### Short problem
Please return each line of the data below as one string in a JSON list, leaving out blank lines and the pictures.

** Begin Data in this exercise **

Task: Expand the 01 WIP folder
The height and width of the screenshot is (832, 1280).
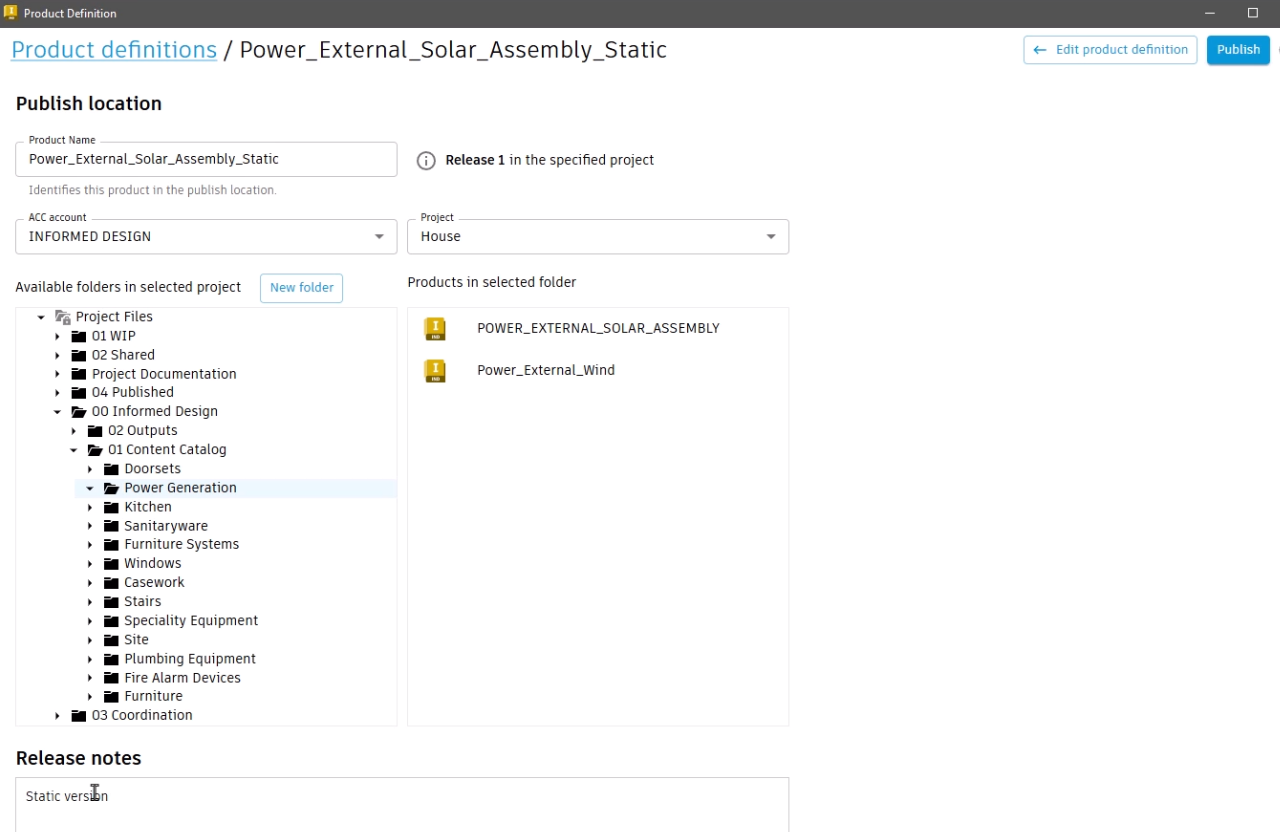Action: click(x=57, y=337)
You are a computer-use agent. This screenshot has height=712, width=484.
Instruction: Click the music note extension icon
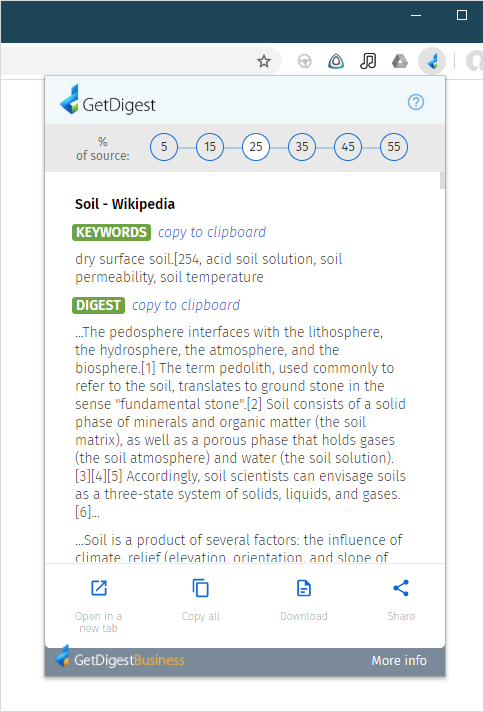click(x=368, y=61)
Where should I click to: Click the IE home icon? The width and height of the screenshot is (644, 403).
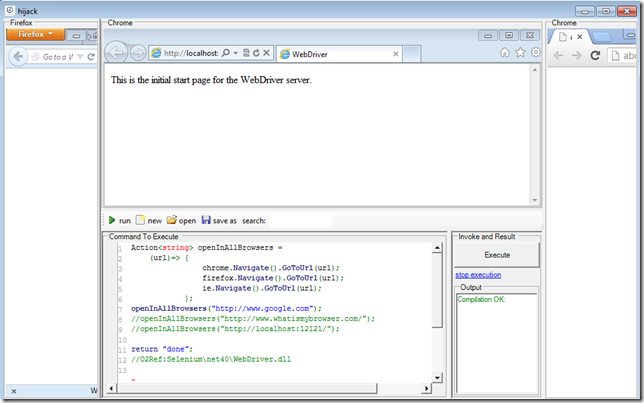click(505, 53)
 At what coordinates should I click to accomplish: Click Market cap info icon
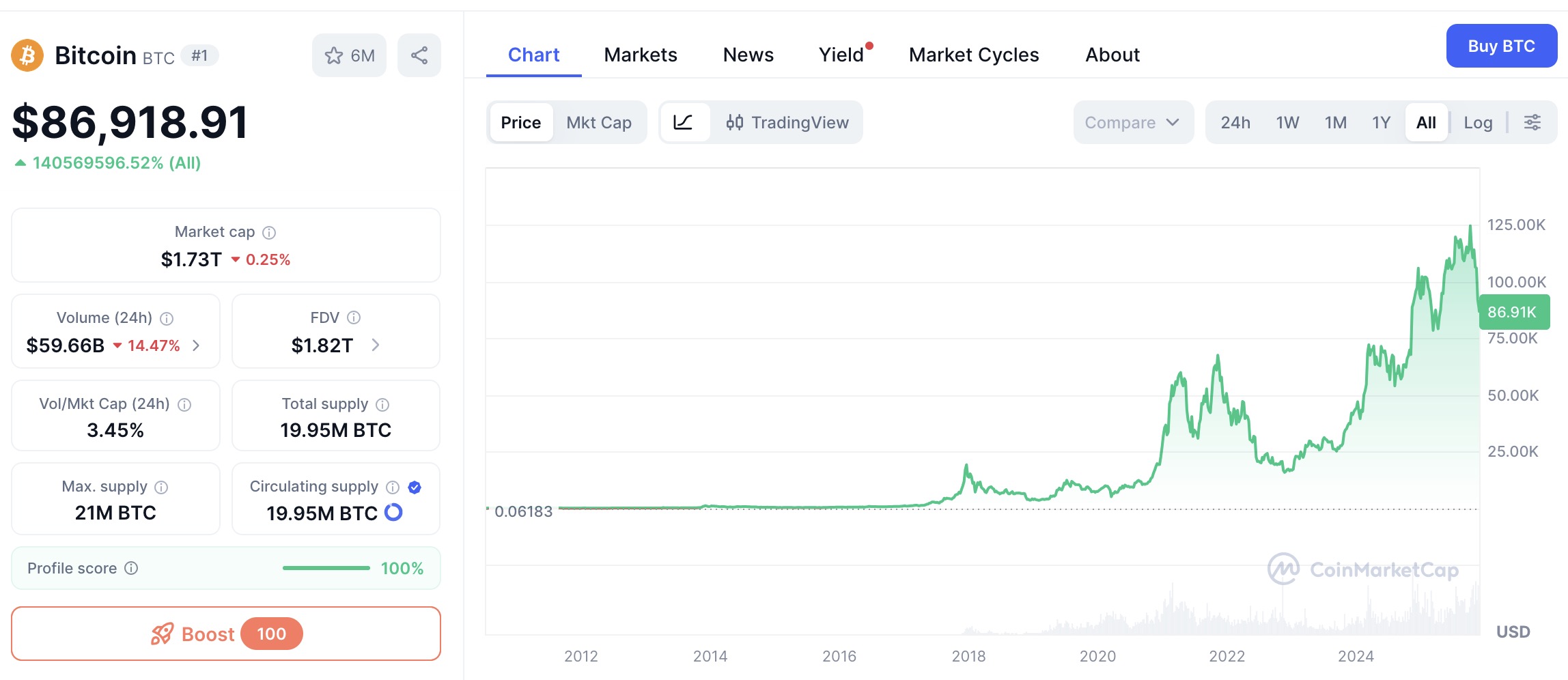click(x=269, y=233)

** End Data in this exercise **

### Solution to this exercise
[
  "Task: Expand the 01 WIP folder",
  "The height and width of the screenshot is (832, 1280).",
  "Action: click(x=57, y=337)",
  "You are a computer-use agent. This screenshot has height=712, width=484.",
  "Instruction: Click the music note extension icon",
  "click(x=368, y=61)",
  "Where should I click to: Click the IE home icon? The width and height of the screenshot is (644, 403).",
  "click(505, 53)",
  " At what coordinates should I click to accomplish: Click Market cap info icon",
  "click(x=269, y=233)"
]